# North Texas Zombie Walk



## DynomiteDaniel (Jan 5, 2011)

Looking to get a zombie walk put together either the last part of September or the first part of October. I have a great staging area just south of Denton on 35. Who would be in? Trying to gauge interest before moving forward.


----------



## Stochey (Sep 22, 2009)

ummm... me and 3-8 friends probably! I'd at least come check it out since it is so close!


----------



## DynomiteDaniel (Jan 5, 2011)

We want to make this as big as possible


----------



## Stochey (Sep 22, 2009)

I would think you would have good luck advertising it to all the college kids in Denton. Put flyers up around the Square, Fry Street, and the campuses. NCTC is pretty close to there too.


----------



## DynomiteDaniel (Jan 5, 2011)

Looking at Oct the 26th in Lake Dallas!!!


----------



## Lazy D (May 14, 2011)

i almost went to one last october i think october 16th


----------



## DynomiteDaniel (Jan 5, 2011)

still working on this so please bear with me!!!!! We want to do it right!


----------



## DynomiteDaniel (Jan 5, 2011)

Oct 20th in Little Elm. Exact times and places will follow!!!!! Bring EVERYONE!


----------



## DynomiteDaniel (Jan 5, 2011)

Here is the scoop!!!!! Be in Lakewood Village tx at 3:00p for last minute touch-ups on your make up! The Procession of the Dead will leave out at 4:00p for Mi Casa Cigar in Little Elm!!! Please let me know if you need directions. Over 50 Zombies have confirmed so this is gonna be cool!


----------



## DynomiteDaniel (Jan 5, 2011)

This is still on and up to 80 confirmations!


----------



## Stochey (Sep 22, 2009)

aww... I wish I could be there... thats the day of my party though! Hope you guys have fun! Wish I could get you guys to come on over to Plano and scare my guests afterwards. Haha!


----------

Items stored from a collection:
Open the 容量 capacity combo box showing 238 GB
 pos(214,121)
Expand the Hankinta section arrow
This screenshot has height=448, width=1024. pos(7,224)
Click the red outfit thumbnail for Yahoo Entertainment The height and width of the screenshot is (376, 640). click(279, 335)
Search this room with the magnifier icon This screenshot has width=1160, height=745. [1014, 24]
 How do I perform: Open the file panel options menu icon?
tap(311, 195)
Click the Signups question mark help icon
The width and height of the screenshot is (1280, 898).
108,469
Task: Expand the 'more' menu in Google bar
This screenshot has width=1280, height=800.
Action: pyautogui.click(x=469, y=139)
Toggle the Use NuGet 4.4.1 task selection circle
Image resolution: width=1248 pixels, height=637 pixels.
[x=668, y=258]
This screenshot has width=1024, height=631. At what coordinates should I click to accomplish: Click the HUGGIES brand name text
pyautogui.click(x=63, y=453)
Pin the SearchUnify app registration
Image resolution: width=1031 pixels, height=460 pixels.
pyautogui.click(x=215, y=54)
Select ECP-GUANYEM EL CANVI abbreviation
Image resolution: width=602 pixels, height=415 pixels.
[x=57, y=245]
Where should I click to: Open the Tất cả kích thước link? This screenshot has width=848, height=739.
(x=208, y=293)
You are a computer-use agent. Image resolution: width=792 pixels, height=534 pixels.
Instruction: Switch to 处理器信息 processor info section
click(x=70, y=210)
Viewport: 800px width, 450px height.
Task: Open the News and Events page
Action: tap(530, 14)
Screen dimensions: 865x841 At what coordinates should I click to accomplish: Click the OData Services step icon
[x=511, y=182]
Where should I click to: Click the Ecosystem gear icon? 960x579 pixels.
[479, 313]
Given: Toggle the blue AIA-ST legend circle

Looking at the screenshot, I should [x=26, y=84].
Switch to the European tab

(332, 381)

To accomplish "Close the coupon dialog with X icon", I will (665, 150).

» Problems and tasks
(1) List the usernames of everyone who posts in the zombie walk thread.
(2) Rewrite the zombie walk thread's paragraph that begins "Here is the scoop" as a short list, keeping its main facts.
(3) Reproduce the zombie walk thread word for word, from "We want to make" up to and including "to there too.".
The lines are material separate from the zombie walk thread.

» Task answers
(1) DynomiteDaniel, Stochey, Lazy D

(2)
- Meet in Lakewood Village, TX, at 3:00 p.m. for last-minute makeup touch-ups.
- The Procession of the Dead leaves at 4:00 p.m. for Mi Casa Cigar in Little Elm.
- Directions are available on request.
- Over 50 zombies have confirmed.

(3)
We want to make this as big as possible


----------



## Stochey (Sep 22, 2009)

I would think you would have good luck advertising it to all the college kids in Denton. Put flyers up around the Square, Fry Street, and the campuses. NCTC is pretty close to there too.